[Start Records]

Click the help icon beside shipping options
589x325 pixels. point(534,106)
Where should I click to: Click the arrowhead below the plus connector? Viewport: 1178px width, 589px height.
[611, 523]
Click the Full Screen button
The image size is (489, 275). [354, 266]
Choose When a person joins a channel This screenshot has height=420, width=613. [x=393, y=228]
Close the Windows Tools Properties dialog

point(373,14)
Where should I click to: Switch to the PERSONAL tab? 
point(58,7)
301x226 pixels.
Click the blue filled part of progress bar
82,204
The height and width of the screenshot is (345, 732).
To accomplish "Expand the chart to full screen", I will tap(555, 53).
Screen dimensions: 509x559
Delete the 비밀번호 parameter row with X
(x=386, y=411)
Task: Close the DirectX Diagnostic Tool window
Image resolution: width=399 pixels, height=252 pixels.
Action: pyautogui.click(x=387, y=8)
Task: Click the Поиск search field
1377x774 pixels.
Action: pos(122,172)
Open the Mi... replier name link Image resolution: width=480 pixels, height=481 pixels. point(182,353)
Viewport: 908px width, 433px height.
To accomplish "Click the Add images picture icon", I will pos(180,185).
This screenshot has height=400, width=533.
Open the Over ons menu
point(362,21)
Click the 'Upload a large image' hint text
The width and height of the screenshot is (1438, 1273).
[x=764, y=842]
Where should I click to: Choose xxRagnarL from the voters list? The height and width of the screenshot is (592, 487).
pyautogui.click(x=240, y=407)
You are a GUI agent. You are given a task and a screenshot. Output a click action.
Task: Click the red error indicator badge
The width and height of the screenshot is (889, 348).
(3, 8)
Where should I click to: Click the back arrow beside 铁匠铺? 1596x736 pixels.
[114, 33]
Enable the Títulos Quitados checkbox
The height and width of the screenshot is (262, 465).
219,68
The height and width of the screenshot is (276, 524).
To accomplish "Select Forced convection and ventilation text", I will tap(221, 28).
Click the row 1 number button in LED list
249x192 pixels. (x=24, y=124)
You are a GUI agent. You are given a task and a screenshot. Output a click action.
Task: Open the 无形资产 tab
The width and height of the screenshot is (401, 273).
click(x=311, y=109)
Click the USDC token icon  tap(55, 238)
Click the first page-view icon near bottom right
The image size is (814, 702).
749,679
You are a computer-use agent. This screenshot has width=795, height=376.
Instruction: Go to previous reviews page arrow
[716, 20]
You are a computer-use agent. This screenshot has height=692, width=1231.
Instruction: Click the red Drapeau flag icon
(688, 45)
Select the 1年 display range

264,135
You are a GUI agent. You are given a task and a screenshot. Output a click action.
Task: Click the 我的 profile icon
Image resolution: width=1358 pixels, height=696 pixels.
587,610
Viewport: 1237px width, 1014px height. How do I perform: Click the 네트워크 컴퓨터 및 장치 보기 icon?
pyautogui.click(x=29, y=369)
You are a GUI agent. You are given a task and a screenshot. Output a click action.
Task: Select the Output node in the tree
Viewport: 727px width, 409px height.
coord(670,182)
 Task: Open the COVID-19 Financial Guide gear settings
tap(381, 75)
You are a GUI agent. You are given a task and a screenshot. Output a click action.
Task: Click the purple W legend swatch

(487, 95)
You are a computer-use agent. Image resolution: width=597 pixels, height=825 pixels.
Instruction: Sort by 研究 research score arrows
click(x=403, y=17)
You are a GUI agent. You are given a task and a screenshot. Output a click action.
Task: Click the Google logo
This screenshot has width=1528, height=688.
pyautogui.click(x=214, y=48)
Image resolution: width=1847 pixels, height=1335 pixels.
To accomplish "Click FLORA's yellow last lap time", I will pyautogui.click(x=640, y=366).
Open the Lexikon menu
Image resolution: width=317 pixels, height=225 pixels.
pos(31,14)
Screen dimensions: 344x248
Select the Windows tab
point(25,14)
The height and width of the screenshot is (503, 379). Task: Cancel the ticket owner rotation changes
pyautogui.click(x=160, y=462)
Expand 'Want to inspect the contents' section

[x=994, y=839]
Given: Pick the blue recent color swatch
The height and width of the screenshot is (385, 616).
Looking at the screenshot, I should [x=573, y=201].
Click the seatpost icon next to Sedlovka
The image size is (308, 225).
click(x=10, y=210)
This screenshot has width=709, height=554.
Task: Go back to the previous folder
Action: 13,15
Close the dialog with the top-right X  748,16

[End Records]

Extract each line of the rows above that includes the word "Close".

Close the Windows Tools Properties dialog
Task: Close the DirectX Diagnostic Tool window
Close the dialog with the top-right X  748,16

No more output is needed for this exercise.